Pemprov Jatim Raih Indeks Pelayanan Publik Tertinggi Secara Nasional

Senin 12-01-2026,11:53 WIB
Reporter : Edi Susilo
Editor : Taufiqur Rahman

SURABAYA, HARIAN DISWAY – Jawa Timur kembali mengukuhkan posisinya sebagai kiblat reformasi birokrasi di Indonesia.

Pada Senin 12 Januari 2026, Pemprov Jatim ditetapkan sebagai provinsi dengan kinerja penyelenggaraan pelayanan publik terbaik nasional tahun 2025.

Penghargaan tersebut diberikan oleh Kementerian Pendayagunaan Aparatur Negara dan Reformasi Birokrasi (KemenPAN-RB) berdasarkan Keputusan Menteri PANRB Nomor 3 Tahun 2026.

Indeks Pelayanan Publik (IPP) Jawa Timur menembus angka 4,75. Angka tersebut menempatkan Jatim di kategori A (Prima). Menjadi skor tertinggi dibandingkan seluruh pemerintah provinsi lain di tanah air.

BACA JUGA:Kanwil Kemenkum Jatim Sabet Dua Penghargaan Nasional, Komitmen Tingkatkan Layanan Publik

BACA JUGA:Kapolda Jatim Luncurkan Mobil Shuttle Semeru Untuk Pelayanan Publik

Gubernur Jawa Timur Khofifah Indar Parawansa menyambut capaian ini dengan rasa syukur sekaligus pengingat bagi jajarannya. Menurutnya, angka-angka tersebut tidak akan berarti jika masyarakat tidak merasakan dampaknya secara langsung.

"Alhamdulillah, ini bukan sekadar prestasi atau deretan angka di atas kertas. Ini adalah amanah besar untuk terus menjaga dan meningkatkan kualitas pelayanan kepada masyarakat," ujar Khofifah saat ditemui di Surabaya, Senin pagi. 

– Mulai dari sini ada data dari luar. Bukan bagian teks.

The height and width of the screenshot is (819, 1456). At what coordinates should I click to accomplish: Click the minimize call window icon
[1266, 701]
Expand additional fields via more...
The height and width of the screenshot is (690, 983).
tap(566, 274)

Pencapaian ini tentu bukan disebabkan hal instan. Jika menilik rekam jejaknya, IPP Jawa Timur menunjukkan tren peningkatan yang konsisten dalam empat tahun terakhir. Di 2023, IPP Jatim mencapai 4,36 dan di 2024, kembali bertambah menjadi 4,63.

Tak hanya indeks secara makro, kualitas di level unit kerja juga melompat signifikan. Dari 64 perangkat daerah dan RS UOBK yang dinilai, sebanyak 25 unit (39 persen) sukses meraih kategori Prima.

"Artinya, perbaikan ini tidak hanya terjadi di level pusat atau administratif saja, tapi sudah merata ke unit-unit strategis yang bersentuhan langsung dengan warga," imbuh Khofifah.

Khofifah menjelaskan bahwa kunci utama keberhasilan Jatim terletak pada paradigma citizen-centric services—pelayanan yang berorientasi sepenuhnya pada kebutuhan pengguna. Transformasi digital menjadi tulang punggung untuk memangkas birokrasi yang berbelit.

Pemerintah Provinsi Jawa Timur terus mendorong layanan yang mudah diakses, kepastian waktu, biaya, dan inklusif. 

"Kami ingin masyarakat merasakan kehadiran negara dalam keseharian mereka. Layanan harus cepat, ramah, dan tanpa diskriminasi," tegasnya.

Meski sudah berada di puncak, Pemprov Jatim tidak mau berpuas diri. Khofifah membocorkan bahwa pada tahun 2026, Peraturan Gubernur tentang Pelayanan Publik akan segera disahkan.